Sara Ganim Investigates Data Deserts in Education
Sara Ganim, University of Florida College of Journalism and Communications Brechner Center for Freedom of Information Hearst Journalism fellow, was featured in “It’s All Journalism: Lead Reporter in Sandusky Case Now Investigating Barriers in School Data Reporting” published on the Association of Alternate Newsmedia website on Dec. 12.
In her position, Ganim is working with students to tackle “data deserts” – places where government data-gathering fails to quench the public’s thirst for civically essential information – in different levels of education, from public school privacy to NCAA concussion statistics.
“The laws that protect, are meant to protect student privacy — a lot of times they’re used to protect institutions, and the information that they don’t want to get out,” she said. “And even when they have nothing to do with any kind of identifying information, they are kept secret under the false premise that [the data] needs to be kept secret for privacy reasons.”
Ganim adds that any problems encountered while gathering data will likely end up being in the stories themselves.
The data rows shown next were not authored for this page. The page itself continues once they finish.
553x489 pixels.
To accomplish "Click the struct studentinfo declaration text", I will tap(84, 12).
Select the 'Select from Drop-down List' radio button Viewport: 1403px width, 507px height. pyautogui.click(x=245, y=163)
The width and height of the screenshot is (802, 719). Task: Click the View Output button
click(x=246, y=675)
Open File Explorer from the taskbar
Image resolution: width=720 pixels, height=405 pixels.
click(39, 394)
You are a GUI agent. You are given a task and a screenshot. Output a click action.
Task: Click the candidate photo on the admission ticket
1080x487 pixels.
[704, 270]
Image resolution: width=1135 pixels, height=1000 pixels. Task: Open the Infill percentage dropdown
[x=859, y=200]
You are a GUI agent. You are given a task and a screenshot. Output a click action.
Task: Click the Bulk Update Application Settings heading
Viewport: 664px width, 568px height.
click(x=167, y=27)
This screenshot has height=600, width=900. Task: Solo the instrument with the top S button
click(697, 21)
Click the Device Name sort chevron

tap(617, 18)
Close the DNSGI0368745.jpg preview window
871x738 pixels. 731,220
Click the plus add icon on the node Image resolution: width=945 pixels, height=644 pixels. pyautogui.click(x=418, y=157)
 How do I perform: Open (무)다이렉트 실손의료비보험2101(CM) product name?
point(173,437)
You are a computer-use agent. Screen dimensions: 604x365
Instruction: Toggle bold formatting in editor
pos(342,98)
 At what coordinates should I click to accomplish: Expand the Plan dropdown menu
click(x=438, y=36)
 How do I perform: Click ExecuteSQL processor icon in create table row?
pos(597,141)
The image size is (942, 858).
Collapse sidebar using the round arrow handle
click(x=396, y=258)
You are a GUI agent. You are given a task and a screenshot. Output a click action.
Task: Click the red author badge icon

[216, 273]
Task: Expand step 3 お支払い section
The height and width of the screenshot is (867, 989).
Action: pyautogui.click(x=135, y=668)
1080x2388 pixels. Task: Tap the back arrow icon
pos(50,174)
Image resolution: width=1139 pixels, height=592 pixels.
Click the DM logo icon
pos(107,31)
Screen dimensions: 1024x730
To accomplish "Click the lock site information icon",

“I think we’re going to see that it’s going to take some change in some laws in order for this kind of information to be not just compiled but made readily available and consistently reported,” she said. “I think that there are some places where they’re trying to do the right thing. But it’s so inconsistent from even school to school, forget state to state, that getting a big-picture look at an issue is nearly impossible.”
In 2012, Ganim won a Pulitzer Prize for breaking and covering the story about former Penn State Assistant Football Coach Jerry Sandusky’s history of child sexual abuse and the lack of action by the university in response to allegations. She was the third-youngest journalist to receive a Pulitzer Prize.